I.S.C.V., Leander.jpg
- Cover by William H. Keith Jr.
- Designers: Jordan Weisman
- Publishers: FASA
- Publication: 1981; 44 years ago
- Genres: Science fiction
- Systems: Classic Traveller

= I.S.C.V.: Leander =

Science-fiction role-playing game supplement

I.S.C.V.: Leander is a 1981 role-playing game supplement for Traveller published by FASA.

==Contents==
I.S.C.V.: Leander is a set of deck plans for a starship, an interstellar commercial vessel called the Leander.

==Publication history==
I.S.C.V.: Leander was written by L. Ross Babcock III, and was published in 1981 by FASA as five large map sheets, a scenario sheet, and an outer folder. Leander was the third in a series of deck plans from FASA that were approved for Traveller.

==Reception==
William A. Barton reviewed I.S.C.V.: Leander in The Space Gamer No. 41. Barton commented that "Overall, I'd hesitate to recommend the I.S.C.V.: Leander - or its sister ships - for the price. A referee who has neither the time nor the inclination to design his own ships for miniature actions might find something of use here, provided he doesn't mind the omissions. Anyone else should pass this up and design his own."

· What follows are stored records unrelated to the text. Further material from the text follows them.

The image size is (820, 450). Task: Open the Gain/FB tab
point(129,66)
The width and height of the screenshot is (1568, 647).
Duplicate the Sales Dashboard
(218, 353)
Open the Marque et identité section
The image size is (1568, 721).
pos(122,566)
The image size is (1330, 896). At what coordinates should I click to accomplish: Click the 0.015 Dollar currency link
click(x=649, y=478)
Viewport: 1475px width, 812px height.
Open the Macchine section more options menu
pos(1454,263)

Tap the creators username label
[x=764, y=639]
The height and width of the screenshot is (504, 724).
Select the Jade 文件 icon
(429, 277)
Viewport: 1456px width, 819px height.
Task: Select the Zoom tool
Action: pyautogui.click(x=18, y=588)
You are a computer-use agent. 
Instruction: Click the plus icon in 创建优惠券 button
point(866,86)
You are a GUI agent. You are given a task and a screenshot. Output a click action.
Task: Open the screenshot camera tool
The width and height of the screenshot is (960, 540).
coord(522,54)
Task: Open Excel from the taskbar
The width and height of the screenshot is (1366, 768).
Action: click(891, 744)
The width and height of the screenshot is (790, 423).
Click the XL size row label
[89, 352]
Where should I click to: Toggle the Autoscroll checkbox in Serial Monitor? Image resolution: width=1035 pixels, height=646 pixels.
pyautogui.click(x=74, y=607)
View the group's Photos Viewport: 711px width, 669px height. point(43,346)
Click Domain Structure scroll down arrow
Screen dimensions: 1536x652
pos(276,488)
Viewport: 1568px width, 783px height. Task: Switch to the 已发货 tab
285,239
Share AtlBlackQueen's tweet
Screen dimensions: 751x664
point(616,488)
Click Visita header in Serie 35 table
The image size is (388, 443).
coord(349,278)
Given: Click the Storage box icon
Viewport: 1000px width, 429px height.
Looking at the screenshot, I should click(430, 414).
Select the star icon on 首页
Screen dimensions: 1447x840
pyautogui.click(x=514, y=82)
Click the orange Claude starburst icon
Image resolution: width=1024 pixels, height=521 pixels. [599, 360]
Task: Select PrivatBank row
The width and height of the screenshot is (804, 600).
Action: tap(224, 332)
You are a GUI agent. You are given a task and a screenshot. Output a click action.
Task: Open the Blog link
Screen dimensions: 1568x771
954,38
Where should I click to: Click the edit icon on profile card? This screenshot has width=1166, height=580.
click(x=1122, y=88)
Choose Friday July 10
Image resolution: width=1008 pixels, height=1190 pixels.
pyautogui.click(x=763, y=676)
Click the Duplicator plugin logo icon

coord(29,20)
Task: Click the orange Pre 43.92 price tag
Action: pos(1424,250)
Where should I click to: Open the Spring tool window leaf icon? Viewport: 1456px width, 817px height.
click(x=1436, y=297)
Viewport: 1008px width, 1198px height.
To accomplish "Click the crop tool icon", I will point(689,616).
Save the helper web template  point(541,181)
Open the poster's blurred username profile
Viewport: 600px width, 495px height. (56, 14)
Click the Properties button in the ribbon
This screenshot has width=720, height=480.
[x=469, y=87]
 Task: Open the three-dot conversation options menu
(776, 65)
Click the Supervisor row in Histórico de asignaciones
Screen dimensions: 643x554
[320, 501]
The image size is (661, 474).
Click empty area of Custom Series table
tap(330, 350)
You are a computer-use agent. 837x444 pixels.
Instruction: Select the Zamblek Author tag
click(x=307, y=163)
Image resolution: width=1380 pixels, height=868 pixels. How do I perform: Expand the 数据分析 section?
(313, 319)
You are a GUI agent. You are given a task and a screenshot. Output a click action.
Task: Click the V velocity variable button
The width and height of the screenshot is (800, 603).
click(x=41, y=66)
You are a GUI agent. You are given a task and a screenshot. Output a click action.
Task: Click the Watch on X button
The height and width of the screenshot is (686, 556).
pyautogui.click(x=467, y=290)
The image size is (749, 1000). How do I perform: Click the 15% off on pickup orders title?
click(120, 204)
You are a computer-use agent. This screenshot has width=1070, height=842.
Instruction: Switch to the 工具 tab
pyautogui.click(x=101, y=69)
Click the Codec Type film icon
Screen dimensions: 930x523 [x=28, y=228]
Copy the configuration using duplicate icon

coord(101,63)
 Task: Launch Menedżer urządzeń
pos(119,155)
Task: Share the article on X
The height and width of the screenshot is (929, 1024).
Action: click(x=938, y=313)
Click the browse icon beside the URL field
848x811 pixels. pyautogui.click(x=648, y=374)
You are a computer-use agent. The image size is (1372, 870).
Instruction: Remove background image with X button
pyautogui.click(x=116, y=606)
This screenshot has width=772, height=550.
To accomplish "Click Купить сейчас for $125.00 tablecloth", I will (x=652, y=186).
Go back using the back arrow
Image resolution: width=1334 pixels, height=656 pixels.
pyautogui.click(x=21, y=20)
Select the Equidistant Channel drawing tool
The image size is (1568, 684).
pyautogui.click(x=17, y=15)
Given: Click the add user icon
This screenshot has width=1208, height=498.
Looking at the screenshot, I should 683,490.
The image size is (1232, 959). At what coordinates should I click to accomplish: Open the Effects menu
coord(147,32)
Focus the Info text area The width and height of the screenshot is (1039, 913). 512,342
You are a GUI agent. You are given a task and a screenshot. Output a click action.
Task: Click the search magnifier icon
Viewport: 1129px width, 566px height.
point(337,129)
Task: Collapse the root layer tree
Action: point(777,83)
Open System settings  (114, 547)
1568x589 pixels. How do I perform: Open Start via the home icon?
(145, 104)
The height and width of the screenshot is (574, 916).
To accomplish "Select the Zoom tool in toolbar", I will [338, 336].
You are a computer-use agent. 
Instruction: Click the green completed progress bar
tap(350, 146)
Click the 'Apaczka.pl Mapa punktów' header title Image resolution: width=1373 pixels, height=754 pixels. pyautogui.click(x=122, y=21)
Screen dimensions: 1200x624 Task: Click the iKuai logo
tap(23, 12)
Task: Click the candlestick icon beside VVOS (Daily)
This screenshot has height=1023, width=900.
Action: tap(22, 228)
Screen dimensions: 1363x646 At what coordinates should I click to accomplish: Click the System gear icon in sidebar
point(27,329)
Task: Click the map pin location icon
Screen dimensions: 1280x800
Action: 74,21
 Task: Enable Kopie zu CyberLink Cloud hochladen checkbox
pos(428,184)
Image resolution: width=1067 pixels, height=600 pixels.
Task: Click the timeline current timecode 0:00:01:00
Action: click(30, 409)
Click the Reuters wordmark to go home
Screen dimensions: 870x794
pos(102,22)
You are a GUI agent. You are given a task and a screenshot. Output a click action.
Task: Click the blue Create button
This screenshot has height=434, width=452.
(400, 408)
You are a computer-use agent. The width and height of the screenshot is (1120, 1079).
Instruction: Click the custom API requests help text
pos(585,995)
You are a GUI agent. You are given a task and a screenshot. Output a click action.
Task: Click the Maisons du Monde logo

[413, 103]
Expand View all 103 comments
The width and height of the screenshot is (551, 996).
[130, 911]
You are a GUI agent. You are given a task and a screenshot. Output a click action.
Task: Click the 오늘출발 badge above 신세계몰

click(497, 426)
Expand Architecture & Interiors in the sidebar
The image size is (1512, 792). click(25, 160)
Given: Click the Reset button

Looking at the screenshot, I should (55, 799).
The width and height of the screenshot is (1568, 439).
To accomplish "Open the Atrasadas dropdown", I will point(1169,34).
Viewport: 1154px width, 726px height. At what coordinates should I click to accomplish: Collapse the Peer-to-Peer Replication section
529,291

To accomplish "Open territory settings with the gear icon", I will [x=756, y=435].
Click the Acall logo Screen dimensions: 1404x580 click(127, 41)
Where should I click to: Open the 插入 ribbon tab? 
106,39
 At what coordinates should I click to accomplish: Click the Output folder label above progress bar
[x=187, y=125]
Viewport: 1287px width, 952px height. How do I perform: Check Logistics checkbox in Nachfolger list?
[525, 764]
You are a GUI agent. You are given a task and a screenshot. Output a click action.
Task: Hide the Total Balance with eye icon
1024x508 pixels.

Doug Houseman reviewed I.S.P.M.V.: Fenris / S.F.V. Valkyrie, ZISMV: Vlezhdatl, I.S.C.V.: King Richard, I.S.P.M.V.: Tethys, and I.S.C.V.: Leander for Different Worlds magazine and stated that "All five ships can be readily converted to Archive's Star Rovers or FGU's Space Opera rules. SPI's Universe does not allow for easy conversion due to its pod and frame design rules. Use of all the vessels is limited to onboard only."